Step 2: Identify the bottleneck node. Look for the operation with the highest actual time. Is it a Seq Scan on a large table? A nested loop with high loops? A hash join with disk spill (Batches: N where N > 1)?

Step 3: Check planner estimates vs actuals. If rows=100 (estimate) but rows=1000000 (actual), statistics are stale. Run ANALYZE table_name.

Step 4: Check indexes. Is an index missing? Does the query filter on an unindexed column? Is the selectivity low enough that the planner prefers a seq scan?

Step 5: Check for implicit type mismatches. A parameter of type text on an integer column forces a full scan.

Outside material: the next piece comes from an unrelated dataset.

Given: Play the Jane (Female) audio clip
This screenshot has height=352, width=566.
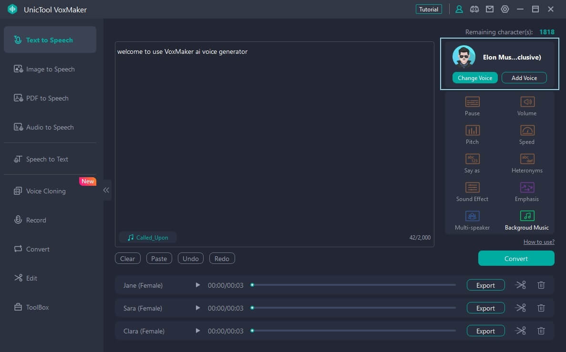Looking at the screenshot, I should point(198,285).
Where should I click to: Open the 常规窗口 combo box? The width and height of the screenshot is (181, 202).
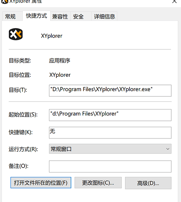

Step 6: Check BUFFERS. High shared read (disk fetches) relative to shared hit (buffer pool hits) means the working set no longer fits in shared_buffers. Consider increasing it or adding more RAM.

Step 7: Examine index bloat. If the table has seen heavy delete/update activity, indexes may be bloated. REINDEX CONCURRENTLY.

Step 8: Consider schema changes. Covering index? Partial index? Partitioning if the table is time-series? Denormalization if the join is always the same?

The answer that impresses interviewers: start with EXPLAIN ANALYZE, identify the actual cost node, check statistics, then consider structural changes — in that order.